EXERCISE DATA —

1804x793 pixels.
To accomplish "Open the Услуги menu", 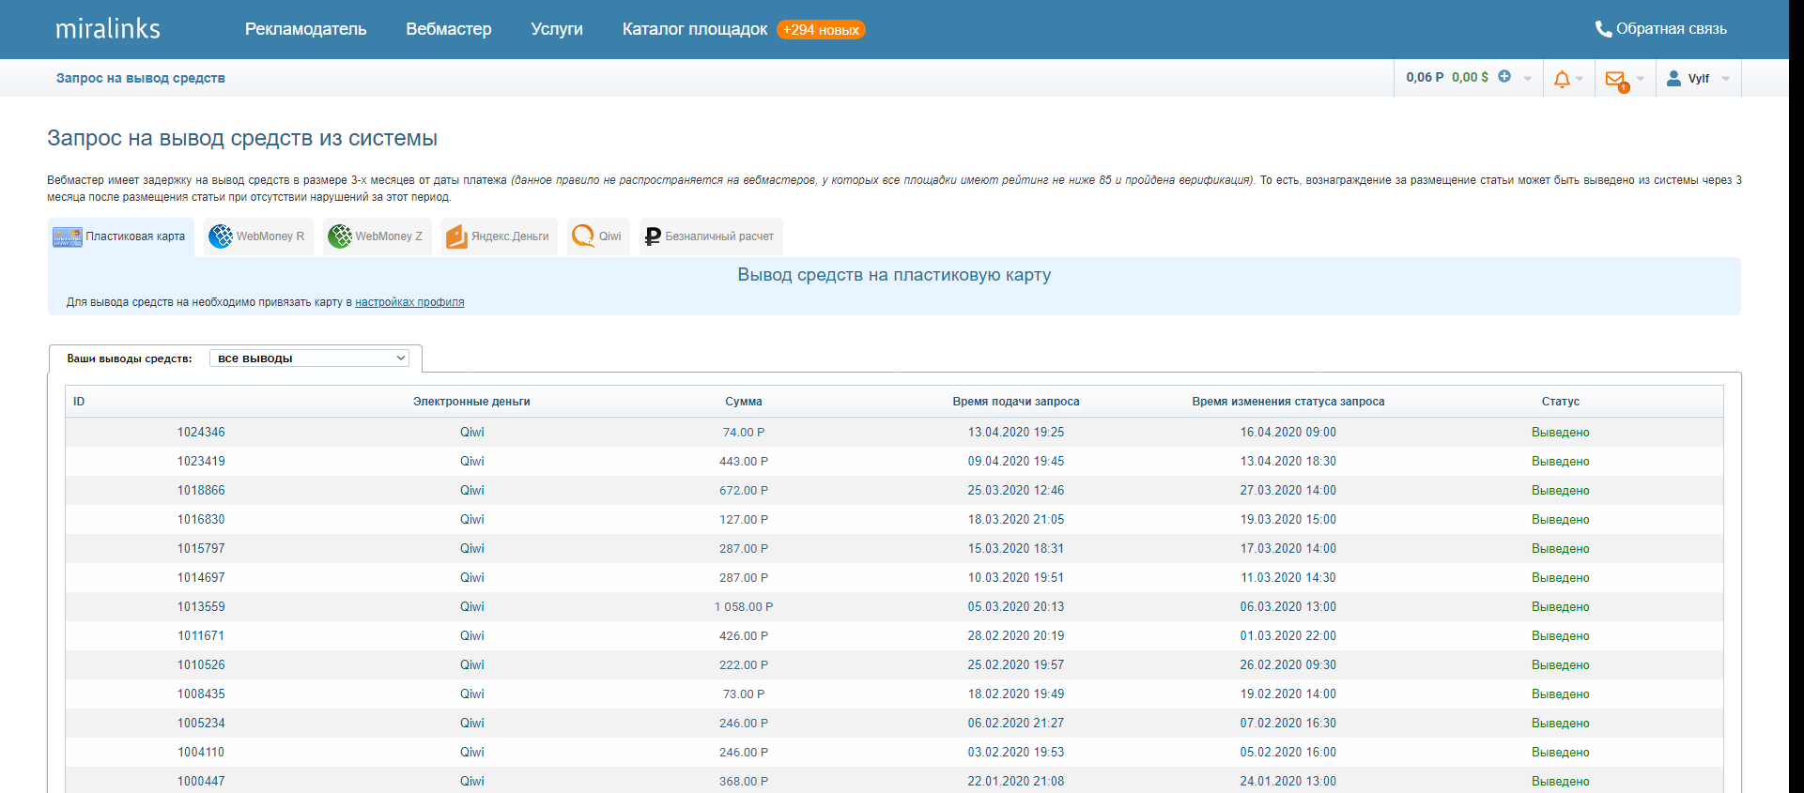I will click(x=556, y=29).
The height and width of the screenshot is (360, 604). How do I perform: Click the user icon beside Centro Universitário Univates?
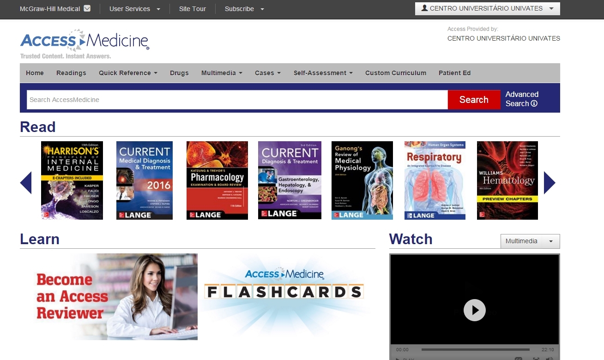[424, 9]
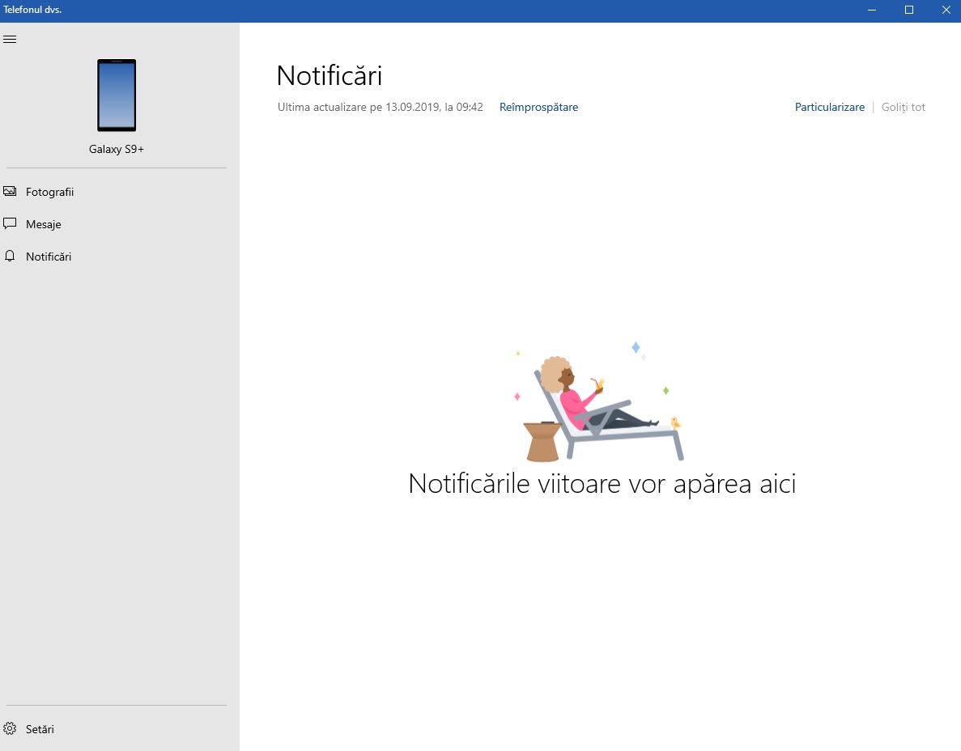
--
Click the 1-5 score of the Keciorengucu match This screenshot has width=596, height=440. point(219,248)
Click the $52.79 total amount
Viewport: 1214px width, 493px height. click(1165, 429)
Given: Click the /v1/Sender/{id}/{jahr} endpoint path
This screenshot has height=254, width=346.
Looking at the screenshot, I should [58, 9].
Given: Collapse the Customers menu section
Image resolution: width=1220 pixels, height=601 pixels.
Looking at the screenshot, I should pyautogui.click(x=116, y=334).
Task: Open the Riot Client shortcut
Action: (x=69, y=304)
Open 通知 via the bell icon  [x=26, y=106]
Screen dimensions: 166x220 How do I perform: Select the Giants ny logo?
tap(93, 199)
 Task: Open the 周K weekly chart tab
...
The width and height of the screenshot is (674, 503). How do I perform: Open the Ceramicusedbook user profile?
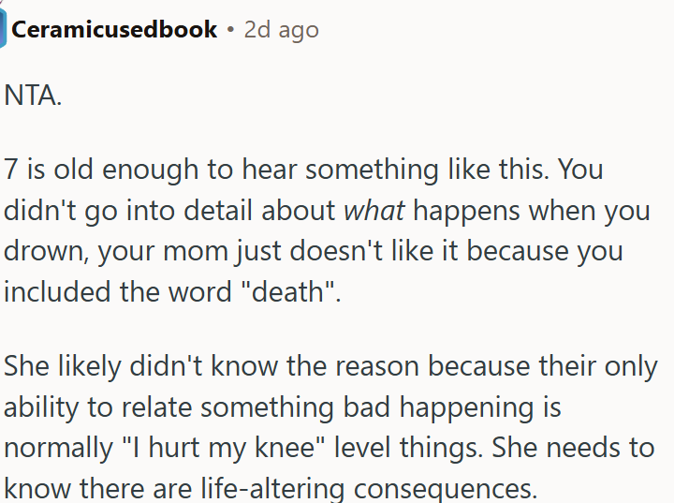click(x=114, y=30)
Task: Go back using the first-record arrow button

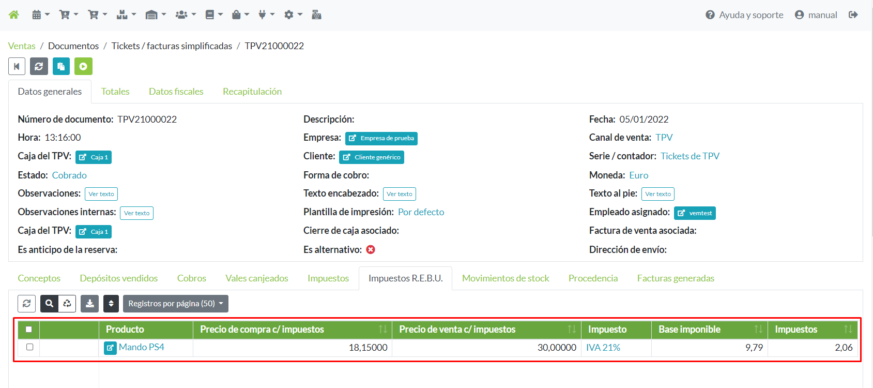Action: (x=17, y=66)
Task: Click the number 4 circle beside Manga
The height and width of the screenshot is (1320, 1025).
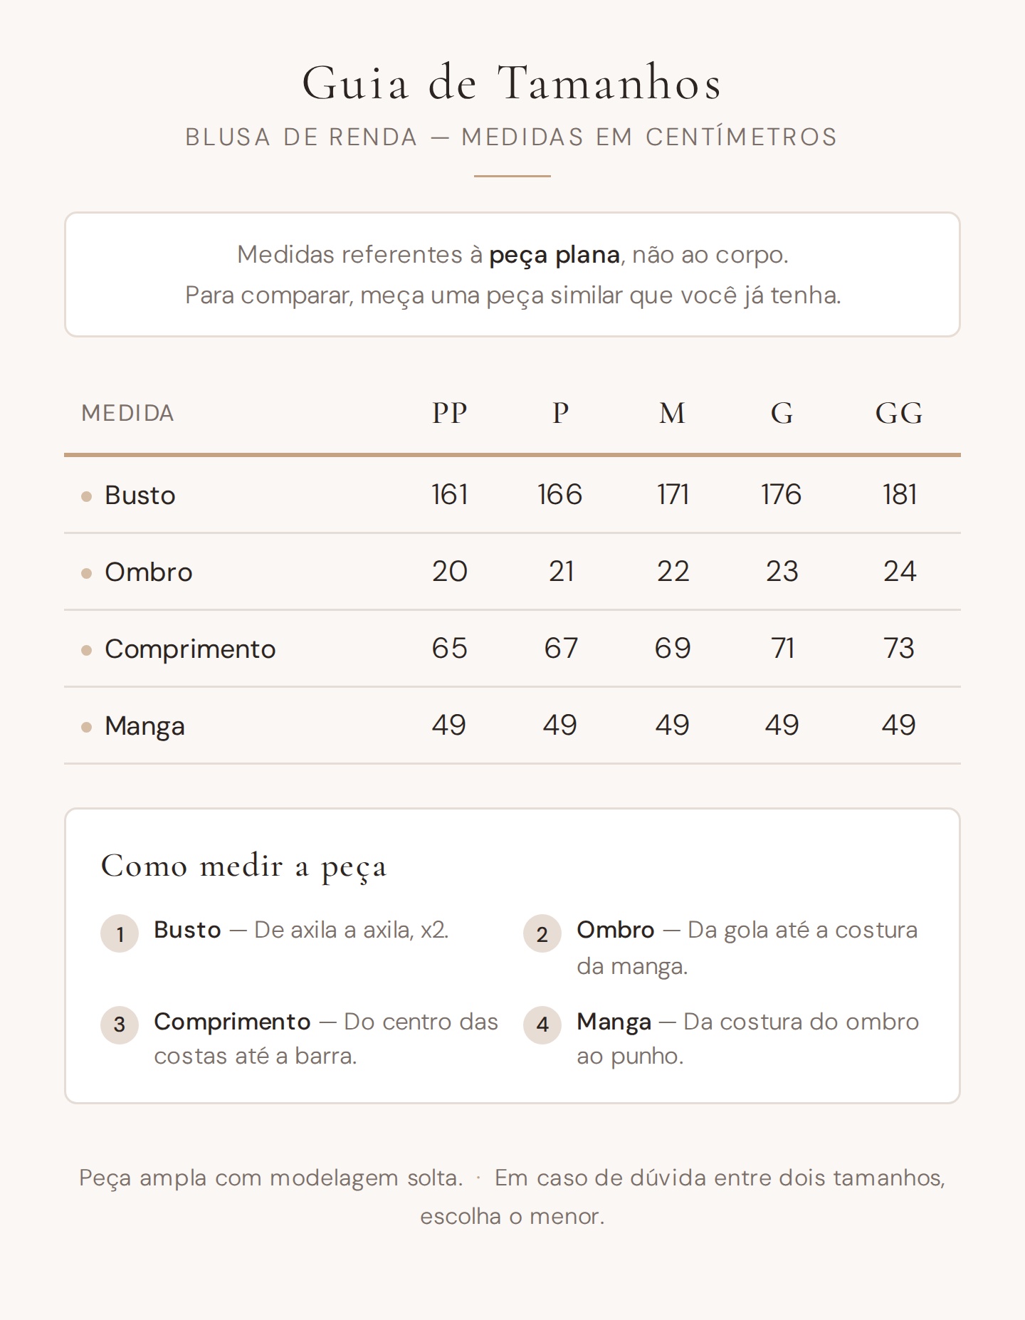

EXERCISE — All lines above from the one with "Click the $52.79 total amount" to the one with "Task: Open the 周K weekly chart tab", inclusive, should be copied exactly, and no other lines.

EXERCISE OUTPUT —
Click the $52.79 total amount
Viewport: 1214px width, 493px height. click(1165, 429)
Given: Click the /v1/Sender/{id}/{jahr} endpoint path
This screenshot has height=254, width=346.
Looking at the screenshot, I should [58, 9].
Given: Collapse the Customers menu section
Image resolution: width=1220 pixels, height=601 pixels.
Looking at the screenshot, I should pyautogui.click(x=116, y=334).
Task: Open the Riot Client shortcut
Action: (x=69, y=304)
Open 通知 via the bell icon  [x=26, y=106]
Screen dimensions: 166x220 How do I perform: Select the Giants ny logo?
tap(93, 199)
 Task: Open the 周K weekly chart tab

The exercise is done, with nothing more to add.